I am moved also when I watch and listen to young mothers, and dads, and grandparents too, talking to their kids as they take them around town. Here is the next generation passing on the love and wisdom they have received to the generation coming after them. It’s what life at its best is all about.

Or sometimes I’m in a meeting dominated by petty considerations such as penny-pinching, or face-saving, or political advantage or self-promotion and someone just cuts right across all the blather with a reminder of what the real purpose of the meeting is, such as to work together to serve people better.

And I can be moved by the sheer generosity and goodness of another person, or by the richness and beauty of life and nature which surround us on all sides.

Tears are a sign that we are touching base with the things that really matter in life. Sometimes they are triggered by outside events, and sometimes by internal recognition. They can be fostered by times of silence, reflection and prayer when we ponder just what our life is really about.

Now if you connect the dots you can see easily why tears are a very Christmas theme. Because the things that make us cry are embodied perfectly in the Christ child whose birth we celebrate this night. His nature was one of love and compassion; he stood with the poor and the outcast; he responded generously and unstintingly, and challenged the untruths of institutions and the fickleness of the powers that be, eventually dying on a cross. All this was possible because he walked closely with God at the heart of life.

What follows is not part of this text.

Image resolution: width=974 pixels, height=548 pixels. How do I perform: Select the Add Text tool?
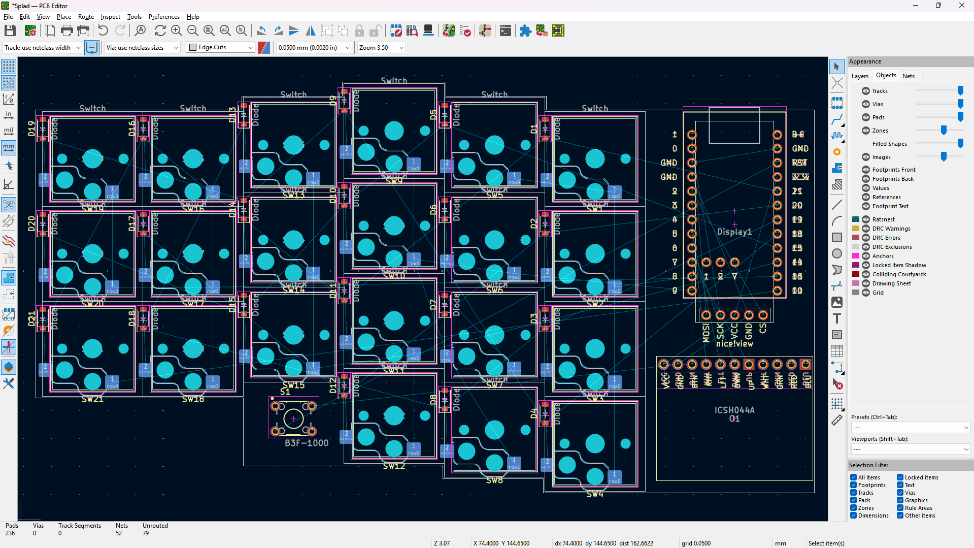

Love, faith, prophetic courage, sacrifice, justice, peace - such are the things that make up our spiritual DNA; they are timeless in nature, a timelessness captured by the words of tonight’s Gospel: “In the beginning was the Word; the Word was with God, and the Word was God”. These things have always been. In Jesus the divine building blocks of human life are there for all to see.

His was a light that illumines our darkness: ‘The light shines in the darkness’, says John, ‘and the darkness has never overcome it’.

After that it becomes a question of discernment. Can we see the light in our midst? Can we make it part of our life so that we live the divine truth revealed to us? Many of the people of Jesus’ time could not see it, or would not. John again: ‘he was in the world, yet the world did not know him’.

‘But to all who received him, who believed in his name, he gave power to become children of God, who were born not of flesh, nor of human will, but of God. The Word became flesh and dwelt among us, and we have seen his glory, the glory of God’s only son, full of grace and truth’.